YOUR INSTRUCTIONS — Return every record below exactly as written.
*** THE DATA ***
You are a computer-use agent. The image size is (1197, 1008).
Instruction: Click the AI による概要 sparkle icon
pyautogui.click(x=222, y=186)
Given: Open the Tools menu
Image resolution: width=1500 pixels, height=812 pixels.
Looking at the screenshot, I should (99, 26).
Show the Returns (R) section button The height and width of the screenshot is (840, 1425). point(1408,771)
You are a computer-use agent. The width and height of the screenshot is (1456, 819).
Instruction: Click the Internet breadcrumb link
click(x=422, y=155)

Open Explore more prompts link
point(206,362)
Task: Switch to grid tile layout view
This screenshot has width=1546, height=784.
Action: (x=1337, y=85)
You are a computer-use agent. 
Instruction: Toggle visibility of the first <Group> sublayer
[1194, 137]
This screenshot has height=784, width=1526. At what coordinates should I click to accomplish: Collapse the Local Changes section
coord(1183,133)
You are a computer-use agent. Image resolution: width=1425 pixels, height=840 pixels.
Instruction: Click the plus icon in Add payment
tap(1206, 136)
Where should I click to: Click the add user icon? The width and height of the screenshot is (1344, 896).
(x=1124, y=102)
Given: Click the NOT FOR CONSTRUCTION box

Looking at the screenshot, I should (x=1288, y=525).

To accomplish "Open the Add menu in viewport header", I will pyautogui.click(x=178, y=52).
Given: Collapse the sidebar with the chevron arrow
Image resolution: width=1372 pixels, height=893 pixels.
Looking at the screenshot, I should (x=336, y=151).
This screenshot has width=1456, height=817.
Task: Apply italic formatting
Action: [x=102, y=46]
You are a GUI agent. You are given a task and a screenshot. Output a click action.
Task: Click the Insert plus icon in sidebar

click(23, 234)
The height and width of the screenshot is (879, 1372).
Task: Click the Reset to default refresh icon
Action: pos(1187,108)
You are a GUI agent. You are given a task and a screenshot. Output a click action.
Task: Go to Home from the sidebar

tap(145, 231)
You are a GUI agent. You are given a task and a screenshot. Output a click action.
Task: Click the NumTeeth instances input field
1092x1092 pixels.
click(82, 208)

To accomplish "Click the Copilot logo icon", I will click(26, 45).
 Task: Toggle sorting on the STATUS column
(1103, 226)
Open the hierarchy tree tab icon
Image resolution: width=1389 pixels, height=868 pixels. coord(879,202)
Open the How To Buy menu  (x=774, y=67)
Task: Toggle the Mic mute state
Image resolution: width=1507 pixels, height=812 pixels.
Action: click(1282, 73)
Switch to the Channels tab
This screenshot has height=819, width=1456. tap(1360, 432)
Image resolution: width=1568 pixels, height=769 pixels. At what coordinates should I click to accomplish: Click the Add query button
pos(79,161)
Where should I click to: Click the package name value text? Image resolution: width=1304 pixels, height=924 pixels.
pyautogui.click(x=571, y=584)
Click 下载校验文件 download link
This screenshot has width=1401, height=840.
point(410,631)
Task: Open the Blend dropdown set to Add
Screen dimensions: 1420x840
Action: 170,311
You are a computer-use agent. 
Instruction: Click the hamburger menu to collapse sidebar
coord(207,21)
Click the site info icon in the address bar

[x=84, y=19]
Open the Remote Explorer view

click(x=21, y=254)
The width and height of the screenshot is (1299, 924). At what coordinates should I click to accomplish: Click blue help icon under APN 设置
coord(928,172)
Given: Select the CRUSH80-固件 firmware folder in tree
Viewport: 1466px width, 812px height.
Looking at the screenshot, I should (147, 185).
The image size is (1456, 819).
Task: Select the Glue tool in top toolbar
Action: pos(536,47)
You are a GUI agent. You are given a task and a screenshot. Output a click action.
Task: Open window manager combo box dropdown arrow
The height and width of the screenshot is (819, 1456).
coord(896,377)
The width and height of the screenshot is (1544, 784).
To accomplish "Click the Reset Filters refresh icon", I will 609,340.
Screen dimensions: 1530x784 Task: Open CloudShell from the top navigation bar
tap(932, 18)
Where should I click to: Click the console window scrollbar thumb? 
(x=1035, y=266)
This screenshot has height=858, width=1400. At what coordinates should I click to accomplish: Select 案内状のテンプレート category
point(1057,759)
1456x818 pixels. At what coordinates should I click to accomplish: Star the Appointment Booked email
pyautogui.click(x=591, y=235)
*** End of THE DATA ***
EXPECTED ANSWER —
You are a computer-use agent. The image size is (1197, 1008).
Instruction: Click the AI による概要 sparkle icon
pyautogui.click(x=222, y=186)
Given: Open the Tools menu
Image resolution: width=1500 pixels, height=812 pixels.
Looking at the screenshot, I should (99, 26).
Show the Returns (R) section button The height and width of the screenshot is (840, 1425). point(1408,771)
You are a computer-use agent. The width and height of the screenshot is (1456, 819).
Instruction: Click the Internet breadcrumb link
click(x=422, y=155)

Open Explore more prompts link
point(206,362)
Task: Switch to grid tile layout view
This screenshot has width=1546, height=784.
Action: (x=1337, y=85)
You are a computer-use agent. 
Instruction: Toggle visibility of the first <Group> sublayer
[1194, 137]
This screenshot has height=784, width=1526. At what coordinates should I click to accomplish: Collapse the Local Changes section
coord(1183,133)
You are a computer-use agent. Image resolution: width=1425 pixels, height=840 pixels.
Instruction: Click the plus icon in Add payment
tap(1206, 136)
Where should I click to: Click the add user icon? The width and height of the screenshot is (1344, 896).
(x=1124, y=102)
Given: Click the NOT FOR CONSTRUCTION box

Looking at the screenshot, I should (x=1288, y=525).

To accomplish "Open the Add menu in viewport header", I will pyautogui.click(x=178, y=52).
Given: Collapse the sidebar with the chevron arrow
Image resolution: width=1372 pixels, height=893 pixels.
Looking at the screenshot, I should (x=336, y=151).
This screenshot has width=1456, height=817.
Task: Apply italic formatting
Action: [x=102, y=46]
You are a GUI agent. You are given a task and a screenshot. Output a click action.
Task: Click the Insert plus icon in sidebar

click(23, 234)
The height and width of the screenshot is (879, 1372).
Task: Click the Reset to default refresh icon
Action: pos(1187,108)
You are a GUI agent. You are given a task and a screenshot. Output a click action.
Task: Go to Home from the sidebar

tap(145, 231)
You are a GUI agent. You are given a task and a screenshot. Output a click action.
Task: Click the NumTeeth instances input field
1092x1092 pixels.
click(82, 208)

To accomplish "Click the Copilot logo icon", I will click(26, 45).
 Task: Toggle sorting on the STATUS column
(1103, 226)
Open the hierarchy tree tab icon
Image resolution: width=1389 pixels, height=868 pixels. coord(879,202)
Open the How To Buy menu  (x=774, y=67)
Task: Toggle the Mic mute state
Image resolution: width=1507 pixels, height=812 pixels.
Action: click(1282, 73)
Switch to the Channels tab
This screenshot has height=819, width=1456. tap(1360, 432)
Image resolution: width=1568 pixels, height=769 pixels. At what coordinates should I click to accomplish: Click the Add query button
pos(79,161)
Where should I click to: Click the package name value text? Image resolution: width=1304 pixels, height=924 pixels.
pyautogui.click(x=571, y=584)
Click 下载校验文件 download link
This screenshot has width=1401, height=840.
point(410,631)
Task: Open the Blend dropdown set to Add
Screen dimensions: 1420x840
Action: 170,311
You are a computer-use agent. 
Instruction: Click the hamburger menu to collapse sidebar
coord(207,21)
Click the site info icon in the address bar

[x=84, y=19]
Open the Remote Explorer view

click(x=21, y=254)
The width and height of the screenshot is (1299, 924). At what coordinates should I click to accomplish: Click blue help icon under APN 设置
coord(928,172)
Given: Select the CRUSH80-固件 firmware folder in tree
Viewport: 1466px width, 812px height.
Looking at the screenshot, I should (147, 185).
The image size is (1456, 819).
Task: Select the Glue tool in top toolbar
Action: pos(536,47)
You are a GUI agent. You are given a task and a screenshot. Output a click action.
Task: Open window manager combo box dropdown arrow
The height and width of the screenshot is (819, 1456).
coord(896,377)
The width and height of the screenshot is (1544, 784).
To accomplish "Click the Reset Filters refresh icon", I will 609,340.
Screen dimensions: 1530x784 Task: Open CloudShell from the top navigation bar
tap(932, 18)
Where should I click to: Click the console window scrollbar thumb? 
(x=1035, y=266)
This screenshot has height=858, width=1400. At what coordinates should I click to accomplish: Select 案内状のテンプレート category
point(1057,759)
1456x818 pixels. At what coordinates should I click to accomplish: Star the Appointment Booked email
pyautogui.click(x=591, y=235)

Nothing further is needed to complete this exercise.